Career tests, advice books, and counseling can all help you choose a suitable career path. However, these don’t offer the best career planning opportunities. Experience is the best teacher in every area, including career development. Experience challenges your assumptions and forces self-awareness like nothing else. Through experience, you learn:
Your true values and interests
Career tests can show what you think you value and what you think interests you. But you may discover new values and interests as you’re exposed to different environments. For example, you may think you value a high income, but you may discover that work/life balance is much more important after working in a high pressure environment.
What you absolutely cannot tolerate
Even bad experiences can serve an important purpose: helping you learn what you can’t tolerate. No job is perfect and every workplace or position will have downsides. Experience can help you identify job characteristics that you can tolerate and those that make you dread going to work.
What you really need to do your best work
Working in a variety of environments exposes you to conditions that affect your work performance positively and negatively. There is no test to identify the conditions in which you’ll thrive. Only through experience can you really know what motivates and energizes you.

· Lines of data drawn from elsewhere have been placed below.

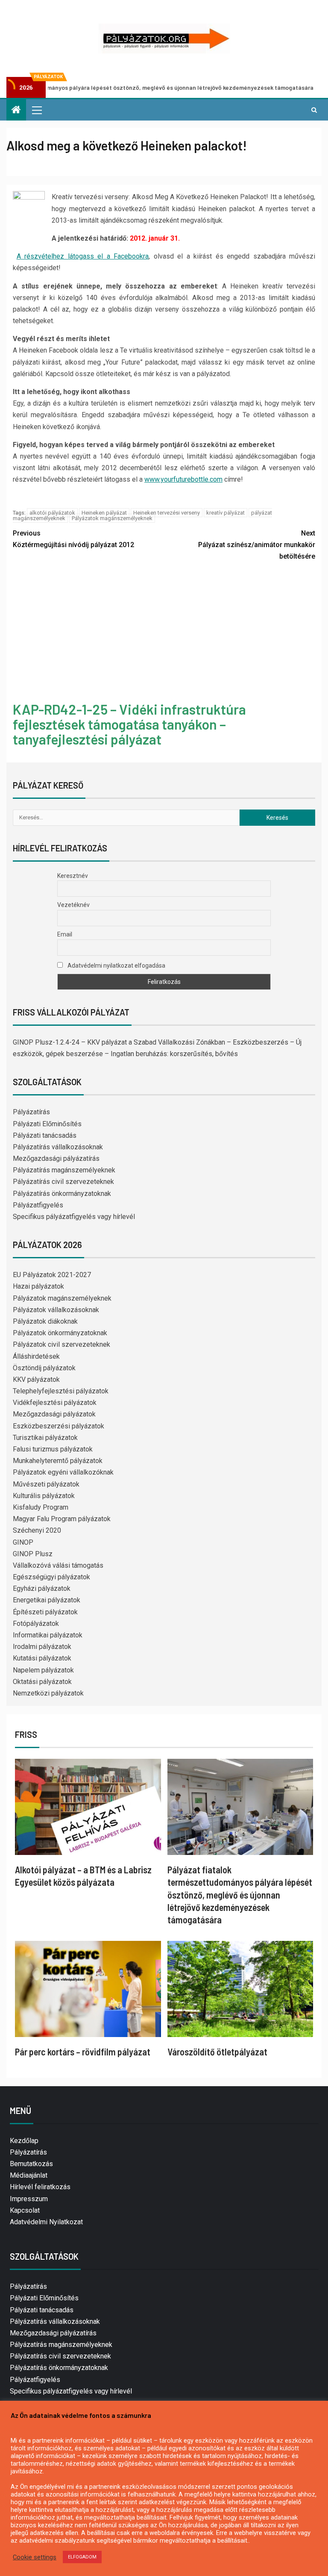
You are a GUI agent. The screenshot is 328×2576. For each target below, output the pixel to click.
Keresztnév (72, 875)
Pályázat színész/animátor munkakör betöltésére (256, 544)
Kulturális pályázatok (44, 1496)
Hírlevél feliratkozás (40, 2187)
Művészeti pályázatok (46, 1484)
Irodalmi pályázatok (42, 1647)
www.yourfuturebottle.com (183, 479)
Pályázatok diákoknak (45, 1321)
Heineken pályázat (104, 512)
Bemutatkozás (31, 2164)
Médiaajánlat (28, 2175)
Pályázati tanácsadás (44, 1135)
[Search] (314, 110)
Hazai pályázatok (38, 1286)
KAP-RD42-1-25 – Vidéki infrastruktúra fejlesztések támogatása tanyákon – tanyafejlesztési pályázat (129, 724)
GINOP (23, 1542)
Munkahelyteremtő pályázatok (57, 1461)
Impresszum (29, 2199)
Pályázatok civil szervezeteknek (61, 1344)
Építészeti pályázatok (45, 1612)
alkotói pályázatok (52, 512)
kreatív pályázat (225, 512)
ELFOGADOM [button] (82, 2557)
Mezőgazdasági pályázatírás (56, 1158)
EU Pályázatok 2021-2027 (52, 1275)
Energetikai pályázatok (46, 1600)
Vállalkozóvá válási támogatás (58, 1565)
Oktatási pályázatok (42, 1682)
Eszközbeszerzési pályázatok (58, 1426)
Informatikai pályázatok (47, 1635)
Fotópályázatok (36, 1623)
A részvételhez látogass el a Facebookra (83, 256)
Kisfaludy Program (40, 1507)
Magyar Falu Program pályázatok (62, 1519)
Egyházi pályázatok (41, 1588)
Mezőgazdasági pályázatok (54, 1414)
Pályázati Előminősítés (47, 1124)
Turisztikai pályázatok (45, 1438)
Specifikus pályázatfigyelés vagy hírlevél (74, 1217)
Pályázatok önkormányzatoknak (60, 1333)
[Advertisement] (164, 632)
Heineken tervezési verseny (166, 512)
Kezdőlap (24, 2141)
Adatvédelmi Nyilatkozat (46, 2222)
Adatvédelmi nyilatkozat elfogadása (115, 965)
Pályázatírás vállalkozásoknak (58, 1147)
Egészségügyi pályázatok (51, 1577)
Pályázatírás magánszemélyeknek (64, 1170)
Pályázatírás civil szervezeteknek (63, 1182)
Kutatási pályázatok (42, 1658)
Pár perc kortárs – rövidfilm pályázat (82, 2051)
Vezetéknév (73, 904)
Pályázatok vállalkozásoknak (56, 1310)
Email (64, 934)
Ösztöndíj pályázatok (44, 1368)
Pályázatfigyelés (38, 1205)
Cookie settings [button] (34, 2557)
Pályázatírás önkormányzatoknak (62, 1193)
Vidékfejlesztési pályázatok (55, 1402)
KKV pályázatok (36, 1379)
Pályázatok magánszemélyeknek (112, 518)
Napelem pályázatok (43, 1670)
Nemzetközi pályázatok (48, 1693)
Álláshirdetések (36, 1356)
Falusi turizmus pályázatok (53, 1449)
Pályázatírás (31, 1112)
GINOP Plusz (33, 1554)
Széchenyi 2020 (37, 1530)
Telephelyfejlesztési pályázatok (60, 1391)
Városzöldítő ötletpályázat (217, 2051)
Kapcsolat (25, 2210)
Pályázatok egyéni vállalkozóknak (63, 1472)
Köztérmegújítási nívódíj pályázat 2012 (73, 539)
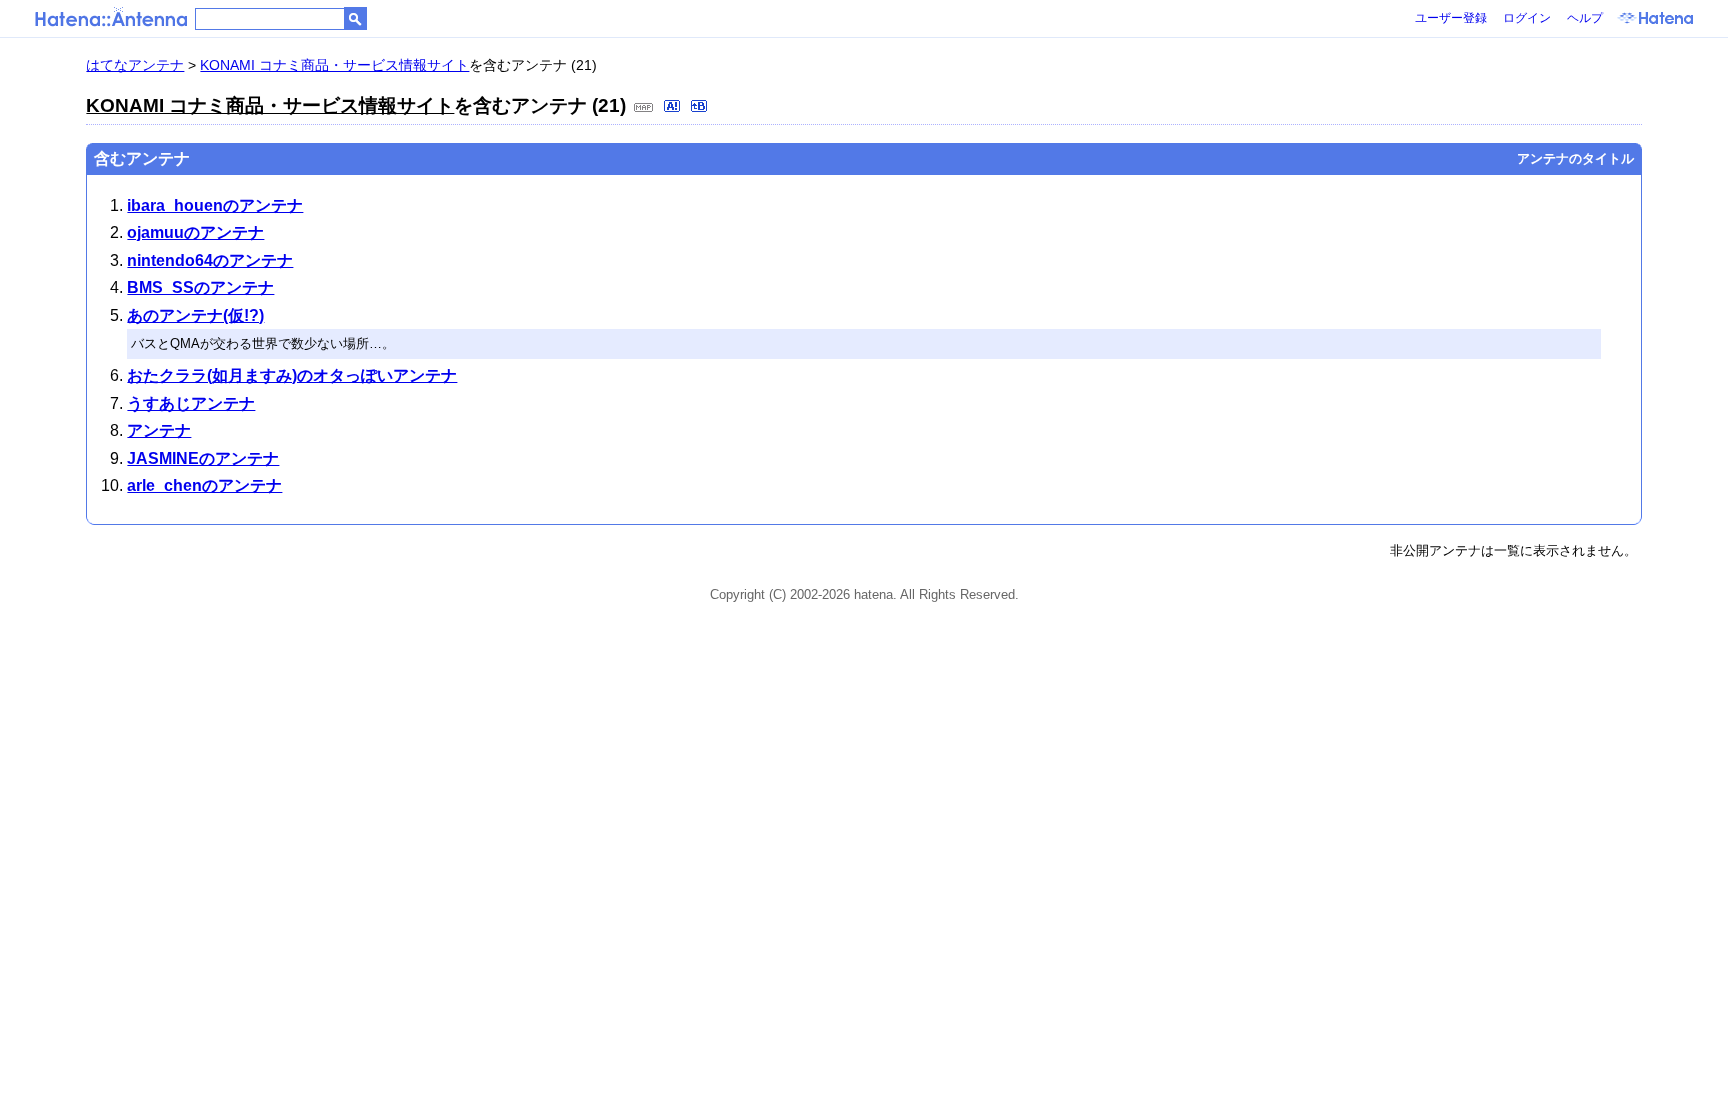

Getting work experience can be a challenge for college students, but there are great options designed solely to provide you with experience. Number one is internships, which will allow you to get experience in a variety of industries without having to make a long-term commitment. Another great option is temp work, which is available in a variety of fields and offers more flexibility than a permanent job. Finally, volunteer work offers a way to discover your passions and interests as well as the type of work environment you’d enjoy.